Cosa farà il governo con le stazioni di polizia cinese in Italia?

L'esecutivo guidato da Giorgia Meloni finalmente inizia a mostrare qualche segnale di apprensione dopo la denuncia della presenza di stazioni di polizia cinese in Italia

Il governo guidato da Giorgia Meloni finalmente inizia a mostrare qualche segnale di apprensione dopo la denuncia della presenza di stazioni di polizia cinese in Italia. Perché sul territorio del nostro paese, in diverse città come Prato, Milano e Roma, ci sono ben 11 centri di collegamento con la polizia cinese, il numero più alto di tutto il mondo.
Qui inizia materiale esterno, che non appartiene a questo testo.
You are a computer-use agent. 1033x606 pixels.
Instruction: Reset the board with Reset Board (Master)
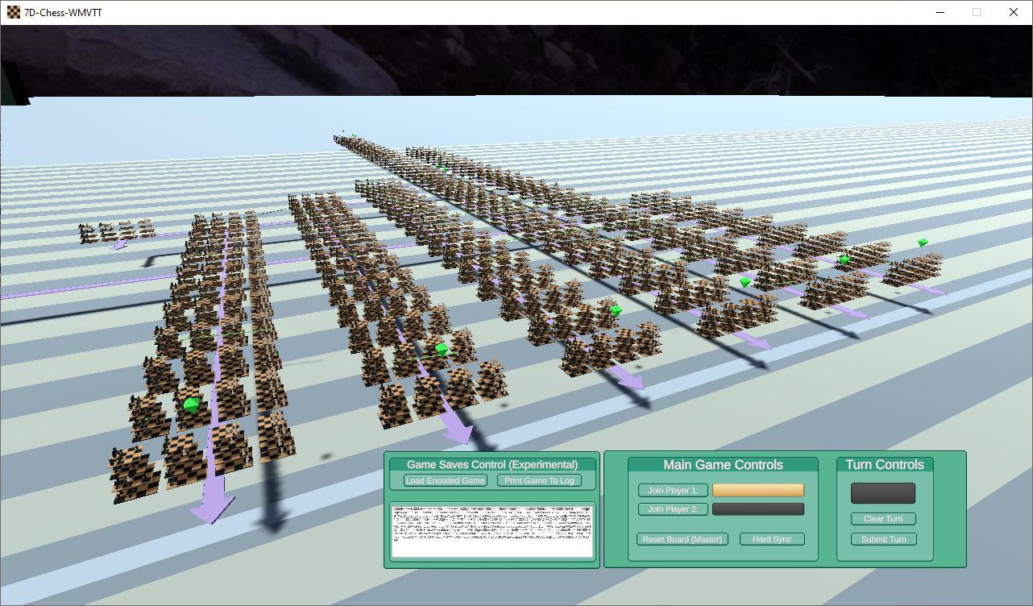[x=682, y=539]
In Italia ci sono 11 stazioni di polizia cinese non autorizzate

Le preoccupazioni

Le inchieste giornalistiche e la pubblicazione del report dell'ong di Madrid Safeguard Defenders hanno mostrato come anche in Italia ci siano centri di polizia cinese accusati di controllare la popolazione cinese all'estero e di costringere i dissidenti al rimpatrio. Centri che il governo italiano ha bollato - spregiudicatamente - come CAF. 

Mascherati da uffici amministrativi per il rinnovo patenti o per il supporto burocratico dei cinesi oltre confine, questi sportelli agiscono come uffici consolari paralleli, in violazione della Convenzione di Vienna sulle relazioni consolari. Essa prevede che tali strutture siano indicate come tali alle autorità ospitanti. Da qui scatta l'allarme: queste stazioni rappresentano una minaccia per la sicurezza e la sovranità territoriale dei paesi in cui sono presenti, nonché rappresentano uno strumento per perseguire la caccia del governo cinese ai dissidenti.  

La risposta del governo italiano

In una dichiarazione al quotidiano Il Foglio - che per primo si è occupato del caso lo scorso settembre -, il ministero dell'Interno guidato dall'ex ministra Luciana Lamorgese aveva affermato che le presunte stazioni di polizia cinesi non ufficiali non destano "particolare preoccupazione". Il parlamento tuttavia si è mosso per chiedere al governo chiarimenti sulle stazioni di polizia cinese d’oltremare presenti in Italia.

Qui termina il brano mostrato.